My model for policy careers is that delaying by one year costs 10-20% of your lifetime impact (assuming roughly 20-year AI timelines, over which time you get ~4 promotions that ~3x your impact). Maybe AISTR careers are less back-loaded, in which case the number would be lower.
This model only works if you have 100% probability on AI in 20 year, but for most people it’s their median, so there’s still a 50% chance it happens in the second half of your career – and that scenario adds a lot of EV because your productivity will be so high at that point, so it’s probably not wise to ignore it.
My guess is it’s better to model it as a discount rate, where there’s an x% chance of AI happening each year. To get a 50% chance of AI in 20 years (and all future efforts being moot), that’s something like a 3.5% annual chance. Or to get a 50% chance in 10 years, that’s something like a 6.5% annual chance.
When I try to model with a 5% chance annual chance of AI, with your productivity increasing 30% per year to a peak of 100x, I get the cost of a one delay to be 6.6% of lifetime impact.
So that’s high but significantly lower than 10-20%.
It’s worth taking a 1 year delay if you can increase your career capital (i.e. future productivity) by ~7%, or explore and find a path that’s 7% better – which might be pretty achievable.
Thanks for this—the flaw in using the point estimate of 20-year timelines (and on the frequency and value of promotions) in this way occurred to me, and I tried to model it with guesstimate I got values that made no sense and gave up. Awesome to see this detailed model and to get your numbers!
That said, I think the 5% annual chance is oversimple in a way that could lead to wrong decisions at the margin for the trade-off I have in mind, which is “do AI-related community-building for a year vs. start policy career now.” If you think the risk is lower for the next decade or so before rising in the 2030s, which I think is the conventional wisdom, then the 5% uniform distribution incorrectly discounts work done between now and the 2030s. This makes AI community-building now, which basically produces AI technical research starting in a few years, look like a worse deal than it is and biases towards starting the policy career.
My sheet is set up so you can change the discount rate for the next 10 years. If I switch it to 2% for the next 10yr, and then make it 7% after that, the loss increases to 8% rather than 7%.
I should maybe also flag that you can easily end up with different discount rates for movement building and direct work, and I normally suggest treating them separately. The value of moving forward a year of movement building labour depends on your model of future movement growth – if EA will hit a plateau at some point, the value comes from getting to the plateau sooner; whereas if EA will still be exponentially growing when an xrisk happens, then the value is (very approximately) the EA growth rate in the year where our efforts become moot.
Great post!
Just a minor thing, but this might be aggressive:
This model only works if you have 100% probability on AI in 20 year, but for most people it’s their median, so there’s still a 50% chance it happens in the second half of your career – and that scenario adds a lot of EV because your productivity will be so high at that point, so it’s probably not wise to ignore it.

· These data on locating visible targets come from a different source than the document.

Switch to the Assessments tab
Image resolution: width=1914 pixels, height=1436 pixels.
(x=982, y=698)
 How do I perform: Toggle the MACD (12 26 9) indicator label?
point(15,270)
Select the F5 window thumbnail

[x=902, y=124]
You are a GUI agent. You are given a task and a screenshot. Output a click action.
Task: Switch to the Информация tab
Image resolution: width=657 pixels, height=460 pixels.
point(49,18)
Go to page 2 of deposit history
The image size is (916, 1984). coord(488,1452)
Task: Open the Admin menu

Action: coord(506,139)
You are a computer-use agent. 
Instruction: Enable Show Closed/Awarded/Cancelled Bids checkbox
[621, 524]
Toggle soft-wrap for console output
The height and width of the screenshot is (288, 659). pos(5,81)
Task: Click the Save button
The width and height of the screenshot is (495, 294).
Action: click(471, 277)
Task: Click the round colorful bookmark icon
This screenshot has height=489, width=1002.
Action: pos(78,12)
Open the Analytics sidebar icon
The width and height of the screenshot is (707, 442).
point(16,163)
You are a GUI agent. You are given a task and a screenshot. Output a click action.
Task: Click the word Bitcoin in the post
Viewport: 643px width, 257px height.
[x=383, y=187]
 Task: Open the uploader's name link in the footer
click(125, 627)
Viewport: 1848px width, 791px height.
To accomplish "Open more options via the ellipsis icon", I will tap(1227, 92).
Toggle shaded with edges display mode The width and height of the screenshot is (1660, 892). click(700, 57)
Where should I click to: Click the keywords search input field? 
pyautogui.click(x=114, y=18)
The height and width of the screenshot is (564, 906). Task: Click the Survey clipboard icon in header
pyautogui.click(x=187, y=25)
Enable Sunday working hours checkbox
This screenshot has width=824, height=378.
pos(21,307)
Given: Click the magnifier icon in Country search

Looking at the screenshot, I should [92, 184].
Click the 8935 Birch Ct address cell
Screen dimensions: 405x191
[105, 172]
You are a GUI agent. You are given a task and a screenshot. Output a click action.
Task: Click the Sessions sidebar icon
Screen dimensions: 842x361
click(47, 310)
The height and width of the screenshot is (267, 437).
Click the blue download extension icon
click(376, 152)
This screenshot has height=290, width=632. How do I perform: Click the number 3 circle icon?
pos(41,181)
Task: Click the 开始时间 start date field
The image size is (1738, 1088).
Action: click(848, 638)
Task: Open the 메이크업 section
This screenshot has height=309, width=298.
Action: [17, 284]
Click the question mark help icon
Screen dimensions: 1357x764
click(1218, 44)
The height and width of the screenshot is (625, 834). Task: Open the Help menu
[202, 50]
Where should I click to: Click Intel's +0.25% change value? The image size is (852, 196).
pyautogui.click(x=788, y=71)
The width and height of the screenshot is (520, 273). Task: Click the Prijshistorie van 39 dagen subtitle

My guess is it’s better to model it as a discount rate, where there’s an x% chance of AI happening each year. To get a 50% chance of AI in 20 years (and all future efforts being moot), that’s something like a 3.5% annual chance. Or to get a 50% chance in 10 years, that’s something like a 6.5% annual chance.
When I try to model with a 5% chance annual chance of AI, with your productivity increasing 30% per year to a peak of 100x, I get the cost of a one delay to be 6.6% of lifetime impact.
So that’s high but significantly lower than 10-20%.
It’s worth taking a 1 year delay if you can increase your career capital (i.e. future productivity) by ~7%, or explore and find a path that’s 7% better – which might be pretty achievable.
Thanks for this—the flaw in using the point estimate of 20-year timelines (and on the frequency and value of promotions) in this way occurred to me, and I tried to model it with guesstimate I got values that made no sense and gave up. Awesome to see this detailed model and to get your numbers!
That said, I think the 5% annual chance is oversimple in a way that could lead to wrong decisions at the margin for the trade-off I have in mind, which is “do AI-related community-building for a year vs. start policy career now.” If you think the risk is lower for the next decade or so before rising in the 2030s, which I think is the conventional wisdom, then the 5% uniform distribution incorrectly discounts work done between now and the 2030s. This makes AI community-building now, which basically produces AI technical research starting in a few years, look like a worse deal than it is and biases towards starting the policy career.
Agree there could be issues like that.
My sheet is set up so you can change the discount rate for the next 10 years. If I switch it to 2% for the next 10yr, and then make it 7% after that, the loss increases to 8% rather than 7%.
I should maybe also flag that you can easily end up with different discount rates for movement building and direct work, and I normally suggest treating them separately. The value of moving forward a year of movement building labour depends on your model of future movement growth – if EA will hit a plateau at some point, the value comes from getting to the plateau sooner; whereas if EA will still be exponentially growing when an xrisk happens, then the value is (very approximately) the EA growth rate in the year where our efforts become moot.